◆ TASK TO CARRY OUT ◆
Starting at the first line of the data, print every line up to and including the one with "Viewport: 652px width, 395px height.", but no pictures.

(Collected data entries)
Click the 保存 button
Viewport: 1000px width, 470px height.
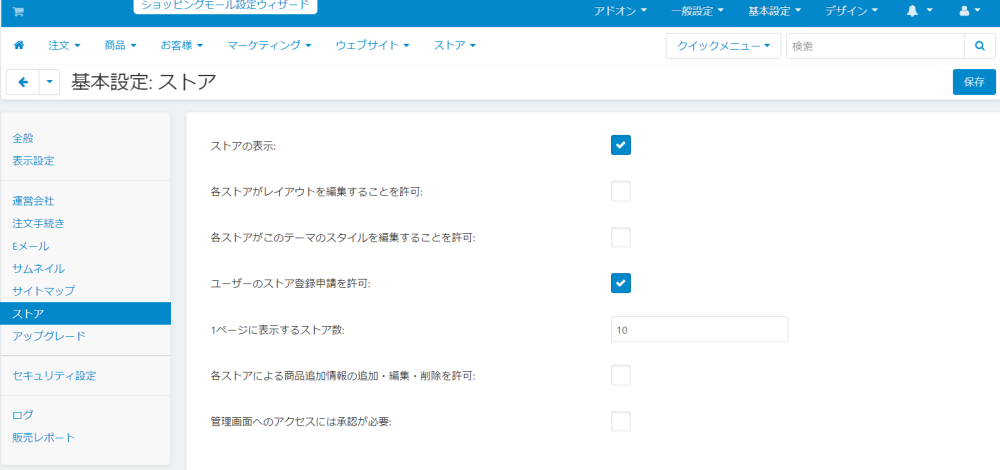pyautogui.click(x=974, y=82)
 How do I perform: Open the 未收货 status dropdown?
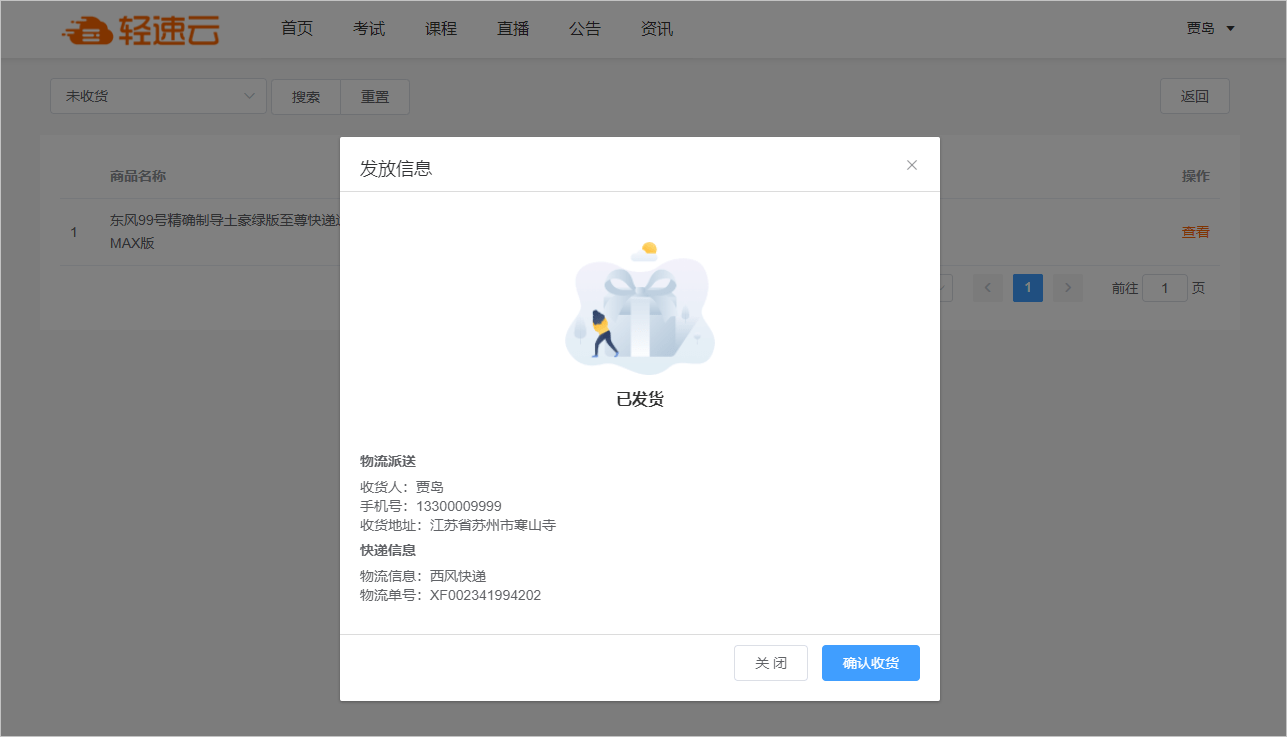click(158, 96)
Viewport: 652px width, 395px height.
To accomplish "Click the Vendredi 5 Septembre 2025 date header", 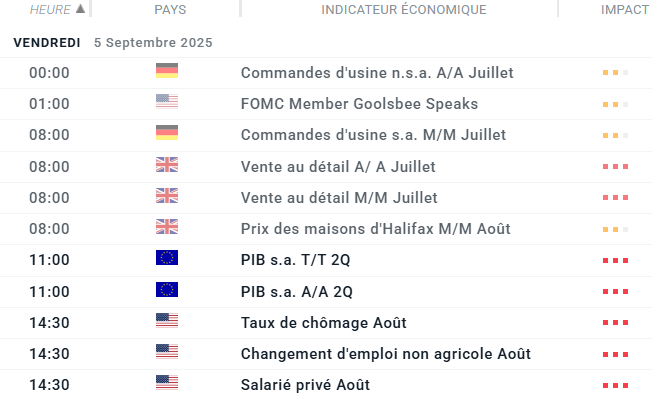I will (x=113, y=42).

◆ EXERCISE OUTPUT ◆
Click the 保存 button
Viewport: 1000px width, 470px height.
pyautogui.click(x=974, y=82)
 How do I perform: Open the 未收货 status dropdown?
click(158, 96)
Viewport: 652px width, 395px height.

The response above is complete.